Almanya'da Hıristiyan Demokratlardan, Sosyal Demokratlara,
Yeşillerden ırkçı Pediga'vari partilere, hepsinin ortak bir dille
Türkiye'ye saldırmasında -hadi eleştirmesi diyelim- bir gariplik
yok mu? Hıristiyan Demokrat Merkel de Sosyal Demokrat Schultz da
Cumhurbaşkanı Erdoğan'ı ve Türkiye'yi eleştirmekte sınır tanımıyor.
Yeşiller'i ve faşist partileri saymıyorum bile...
Basın, daha da vahim durumda. Solcusu, sağcısı, demokratı arasında
fark kalmamış. Almanya'da eleştiri sınırlarını aşan, iç siyasi
rekabetle de pek ilgisi olmayan bir Türkiye karşıtlığı hatta
düşmanlığı var. Hem de 2011'den beri... Gazete ve dergi manşetleri
ortada. Peki, onları ortak bir noktada buluşturan Türkiye'nin
yanlışları ve demokrasi eksikliği mi yoksa Almanya'nın bölgesel ve
küresel çıkarları mı?
Ne yazık ki Türkiye'nin bazı muhalefet partileri ve medyası bu
gerçeği görmek istemiyor. Bu da doğal olarak Alman siyasi
aktörlerinin elini güçlendiriyor. Öyle güçlendiriyor ki, hızını
alamayan Almanya Başbakanı Merkel şu açıklamayı yapabiliyor:
"Türkiye, sadece Cumhurbaşkanı Erdoğan ve hükümetten ibaret değil.
Neredeyse yüzde 50'si anayasa referandumuna 'Hayır' dedi. Onların
da bizden beklentisi var."
Bu Alman iç siyasetini çok aşan bir yaklaşım. Merkel, adeta sömürge
şansölyesi gibi davranıyor.
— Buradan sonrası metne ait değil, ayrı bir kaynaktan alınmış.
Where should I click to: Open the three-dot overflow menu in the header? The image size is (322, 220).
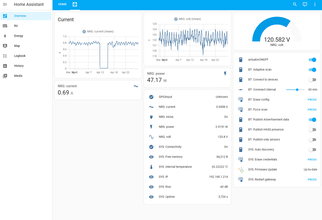coord(315,5)
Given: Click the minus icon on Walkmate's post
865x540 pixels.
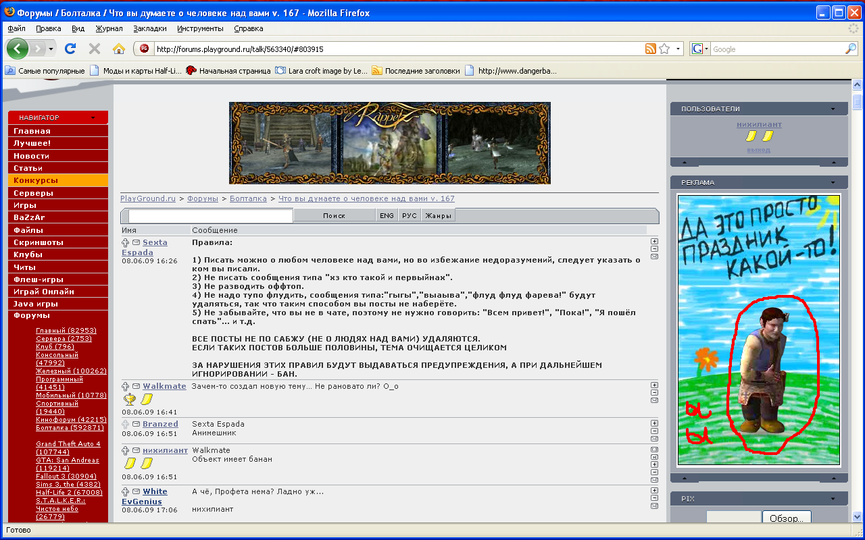Looking at the screenshot, I should coord(654,392).
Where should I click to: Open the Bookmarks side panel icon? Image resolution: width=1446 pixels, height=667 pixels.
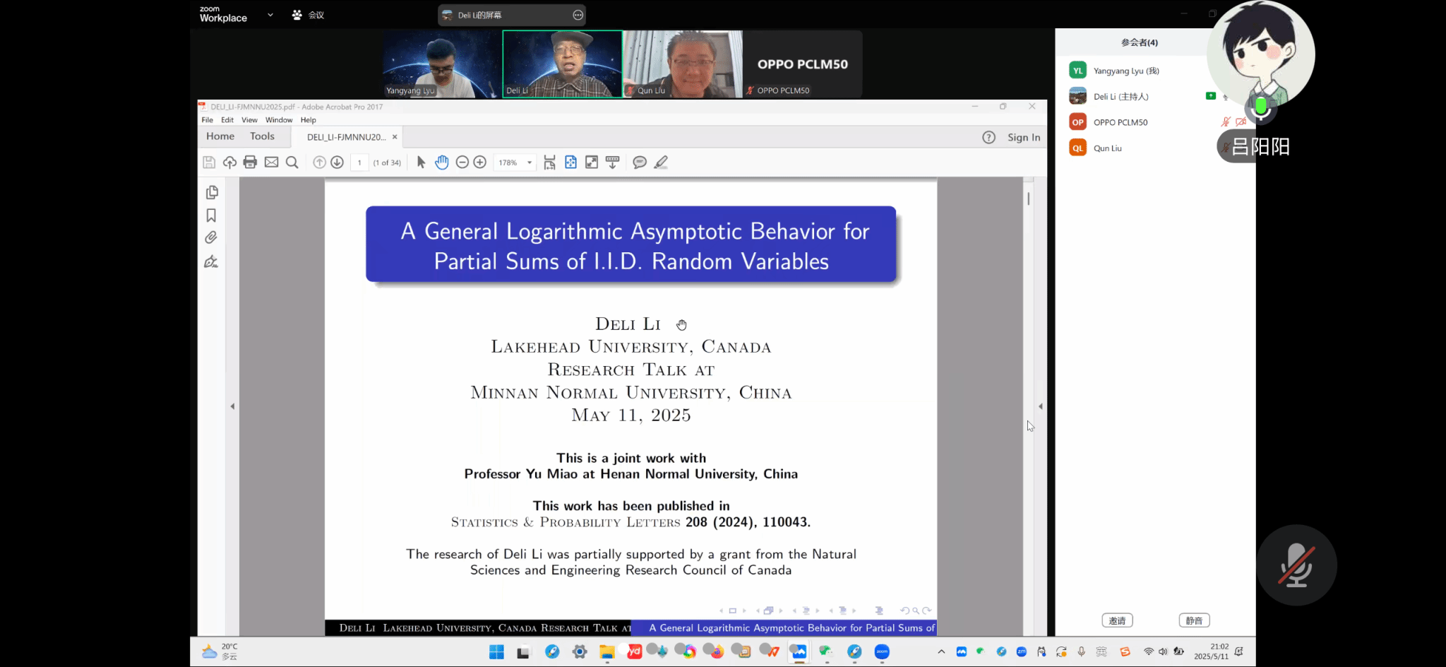[211, 216]
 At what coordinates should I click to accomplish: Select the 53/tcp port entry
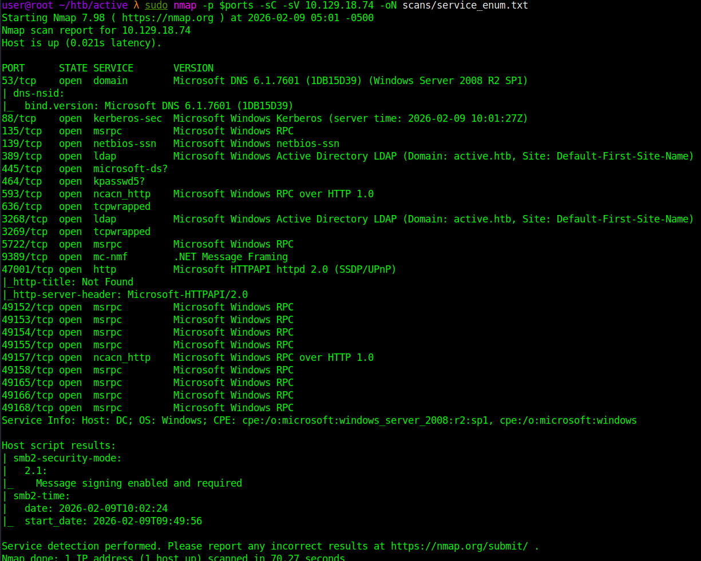click(19, 81)
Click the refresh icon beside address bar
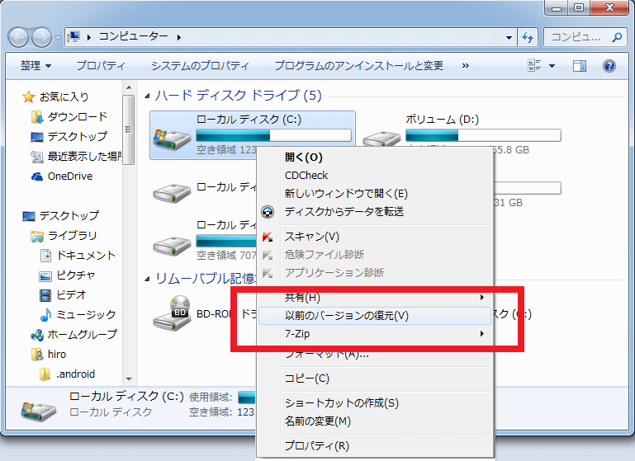Viewport: 635px width, 461px height. 528,37
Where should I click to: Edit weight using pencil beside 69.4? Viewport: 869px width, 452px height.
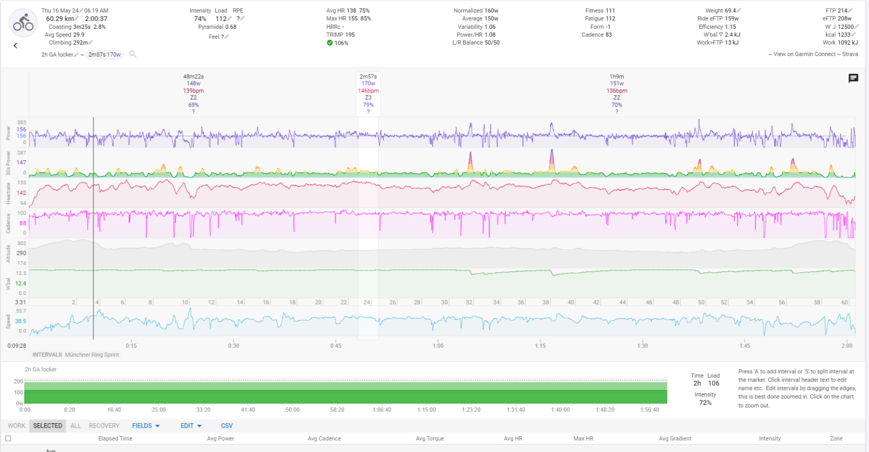click(739, 10)
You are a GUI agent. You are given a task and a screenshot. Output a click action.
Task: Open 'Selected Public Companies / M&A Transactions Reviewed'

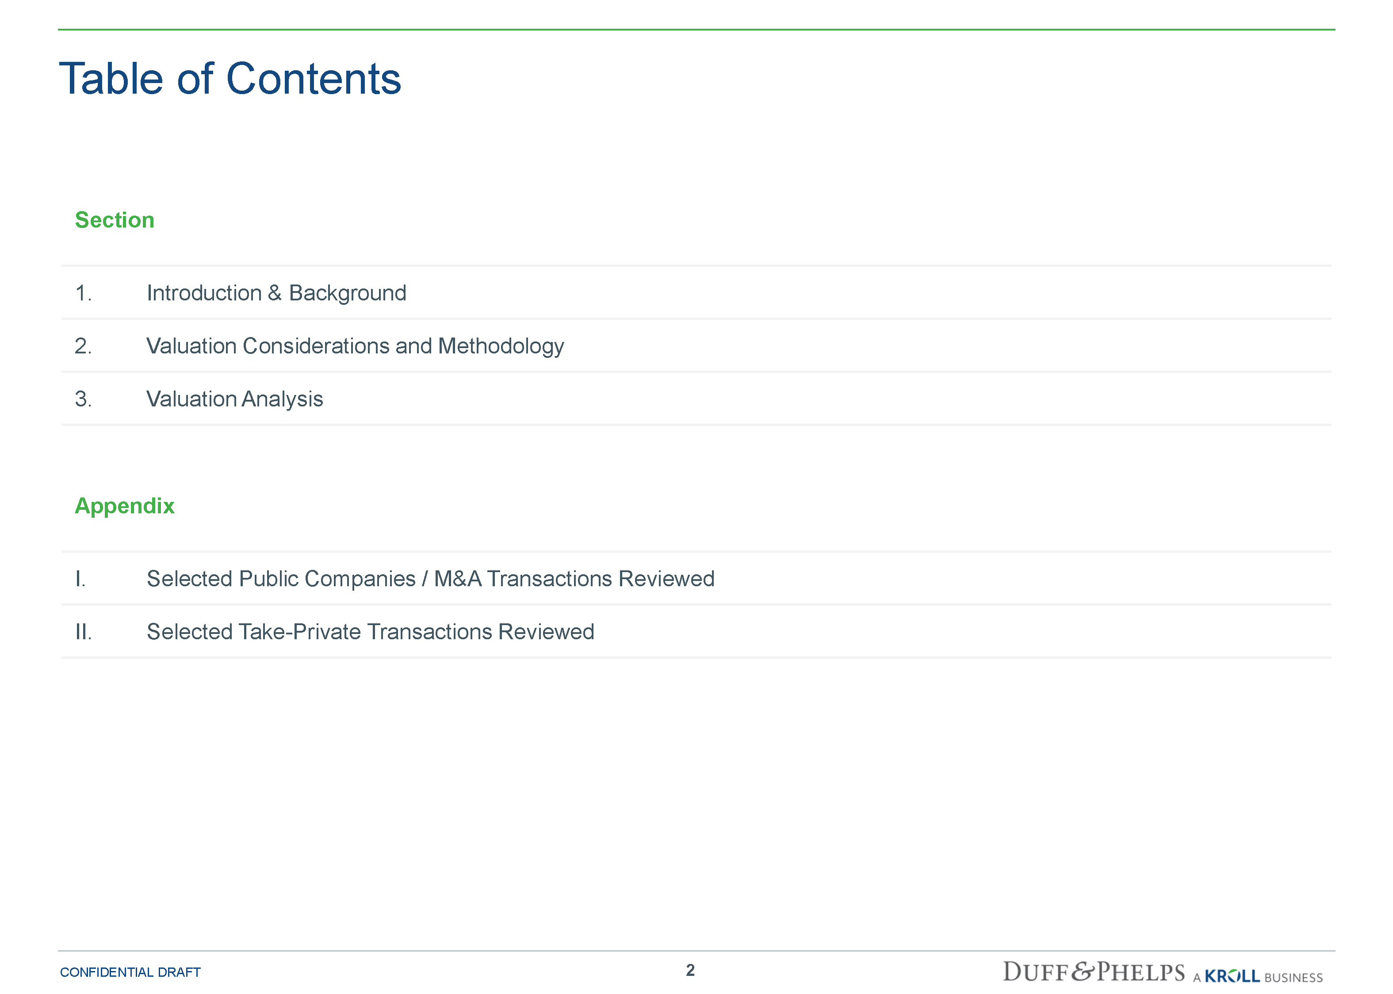430,579
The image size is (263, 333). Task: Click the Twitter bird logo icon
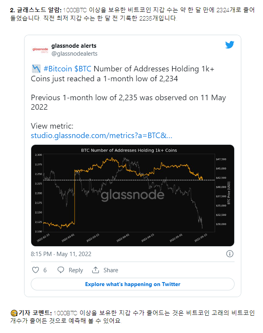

Amaçları da Türkiye'yi ekonomik olarak
çökertmek. Ekonomisi çöken bir Türkiye'nin yüzde 50'ye nasıl yararı
olur, o da ayrı bir sorun. Alman Dışişleri Bakanı Gabriel BBC'ye
verdiği demeçte bu hedefi açıkça söylüyor. "Federal hükümetin
Türkiye'ye takındığı tavrı sertleştirmesinin ve ekonomik baskının
etkisini görüldü."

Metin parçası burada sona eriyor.